■ **GIVEN TASK**: Reproduce the issue text from "Our backends handle" up to and including "a result 9223372036854775808.", substituting "divergent" for "inconsistent".

■ **PAGE TEXT**:
--
Numeric overflow handling in Table #7529

radeusgd · 2023-08-09T10:47:23Z

Our backends handle integer overflow (e.g. Long.MAX_VALUE + 1) in completely inconsistent manner.

Raw operation in Enso will fall back to BigIntegers and just yield a result 9223372036854775808.
In-memory Table currently overflows and yields -9223372036854775808.
SQLite will 'truncate' and just return Long.MAX_VALUE again, i.e. 9223372036854775807 + 1 = 9223372036854775807.
Postgres will raise an SQL error.

Of course we do not have much control over SQLite and Postgres behaviour.

Still, I think the behaviour for in-memory is the worst of all these - as it overflows and 'wraps around' into negative numbers - that will be confusing to users. I think instead we should report an overflow warning and replace the result with Nothing.

Repro

from Standard.Base import all
from Standard.Table import all
from Standard.Database import all

polyglot java import java.lang.Long

add_z t =
    t.set "[X] + [Y]"

main =
    x = Long.MAX_VALUE
    y = 1

    IO.println (x+y)
    
    t0 = Table.new [["X", [x]], ["Y", [y]]]
    IO.println "in-memory:"
    t0_z = add_z t0
    t0_z.print
    t0_z.info.print

    IO.println "SQLite:"
--
■ **GIVEN RECORDS**:
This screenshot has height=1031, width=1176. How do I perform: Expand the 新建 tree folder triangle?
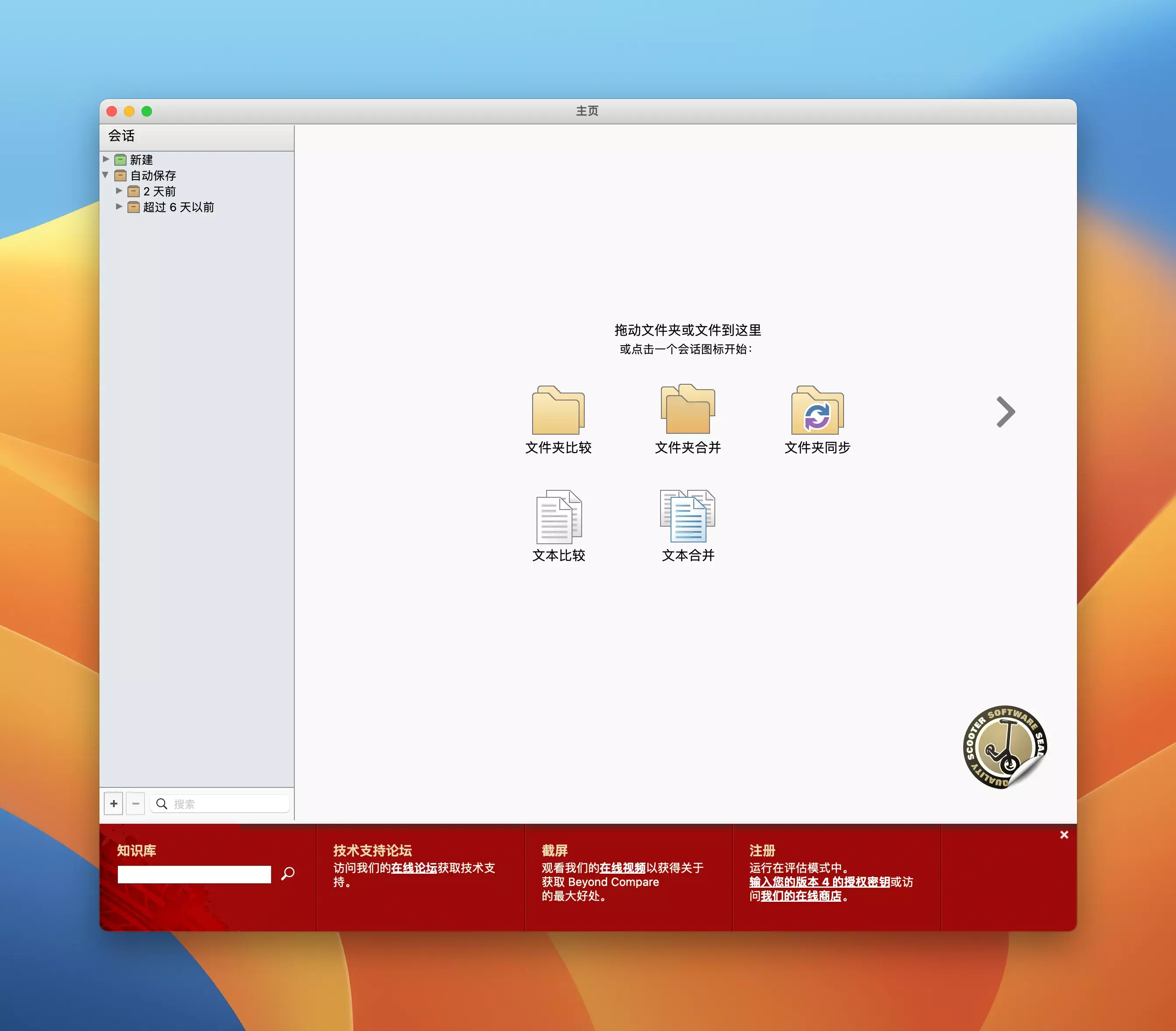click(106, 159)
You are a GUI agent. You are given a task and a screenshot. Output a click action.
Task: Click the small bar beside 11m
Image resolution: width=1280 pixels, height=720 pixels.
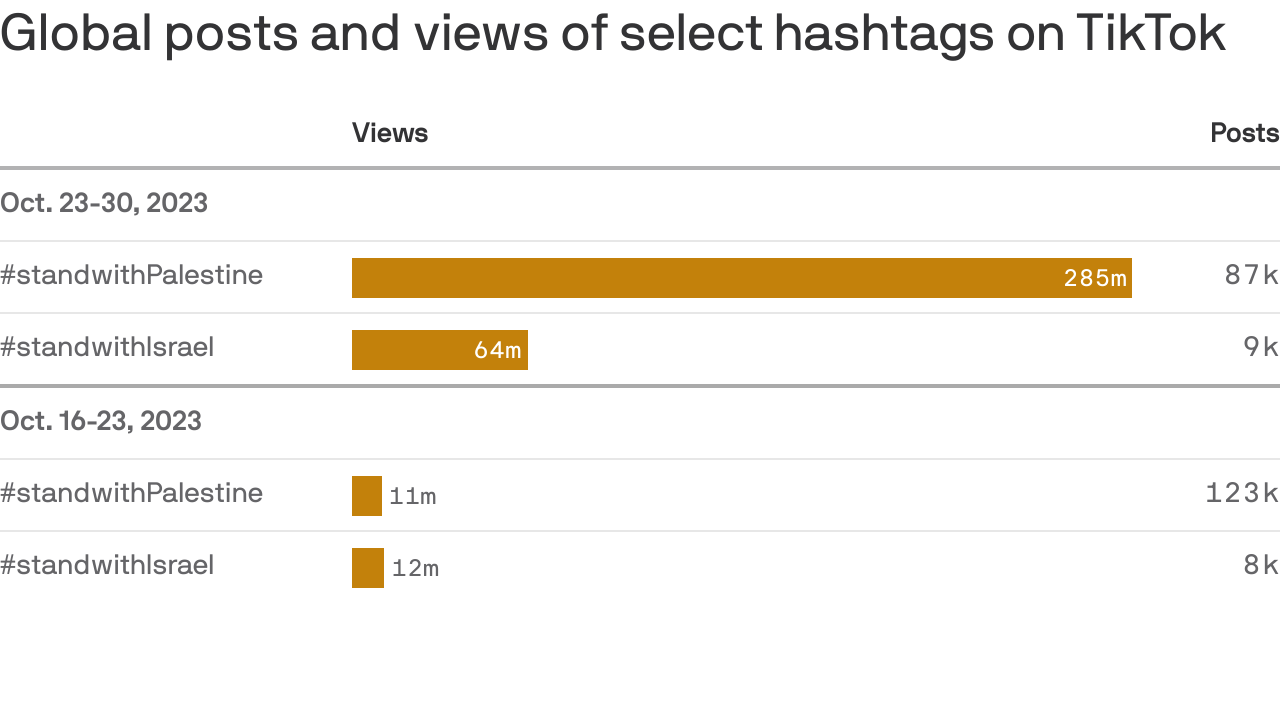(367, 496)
--
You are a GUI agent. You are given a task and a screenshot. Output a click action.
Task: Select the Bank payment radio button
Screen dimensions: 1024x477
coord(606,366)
--
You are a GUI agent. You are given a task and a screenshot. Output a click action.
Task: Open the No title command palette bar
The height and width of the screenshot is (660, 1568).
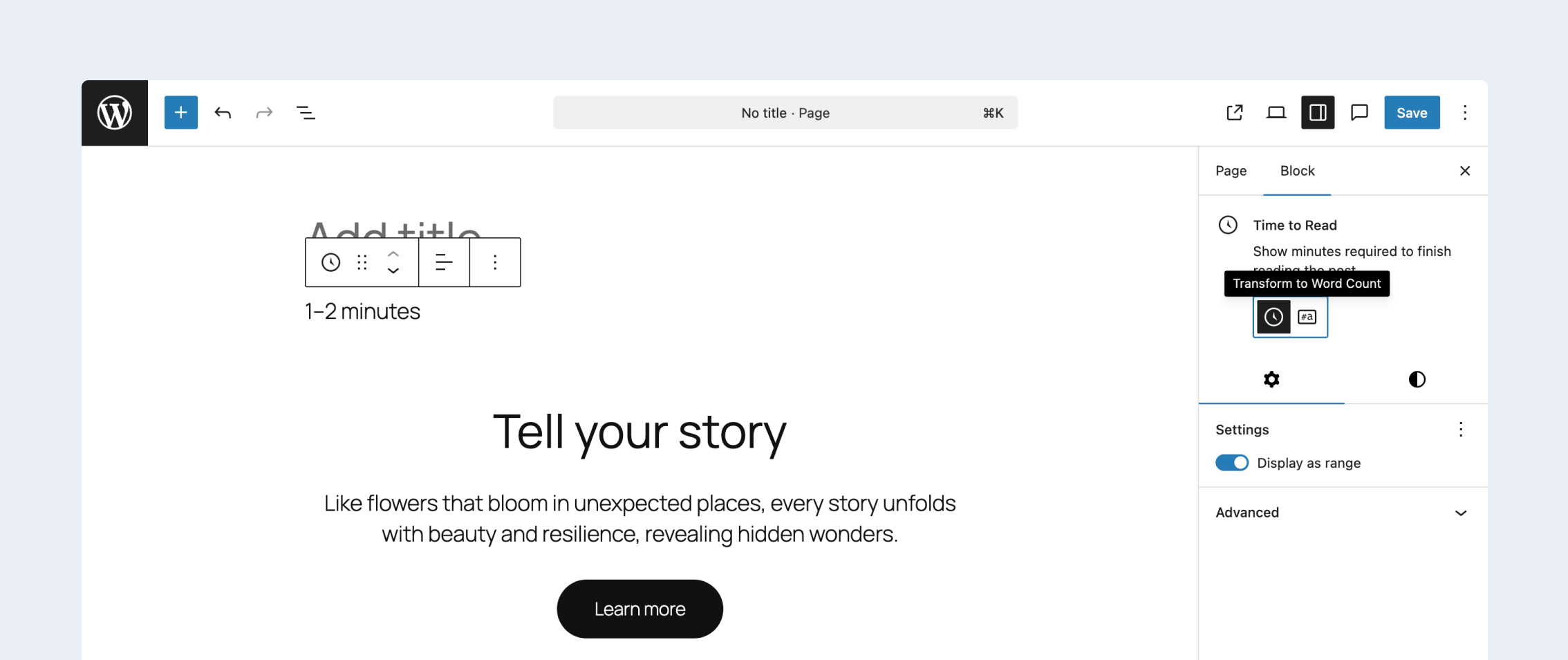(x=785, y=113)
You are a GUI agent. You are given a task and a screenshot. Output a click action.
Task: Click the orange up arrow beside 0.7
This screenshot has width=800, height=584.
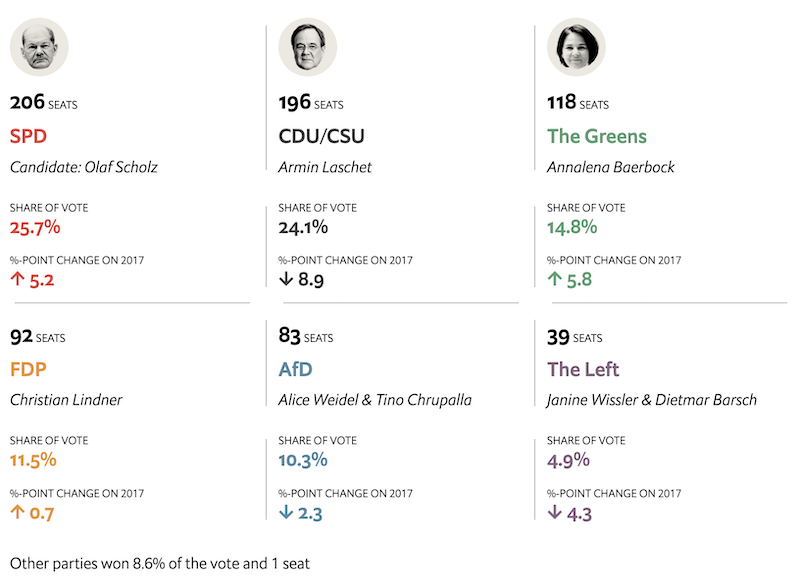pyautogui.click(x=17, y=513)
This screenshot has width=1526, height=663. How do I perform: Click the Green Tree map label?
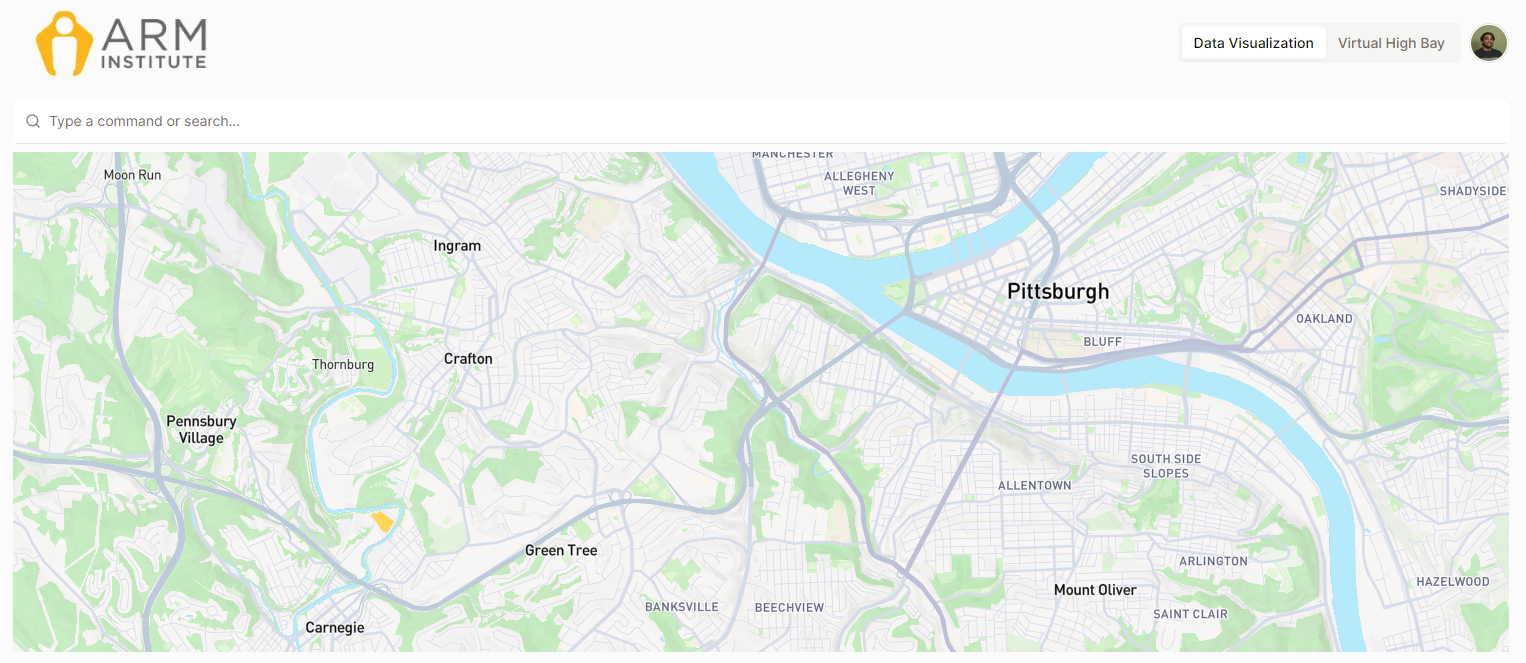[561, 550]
--
■ **COMPLETED EXERCISE**:
Our backends handle integer overflow (e.g. Long.MAX_VALUE + 1) in completely divergent manner.

Raw operation in Enso will fall back to BigIntegers and just yield a result 9223372036854775808.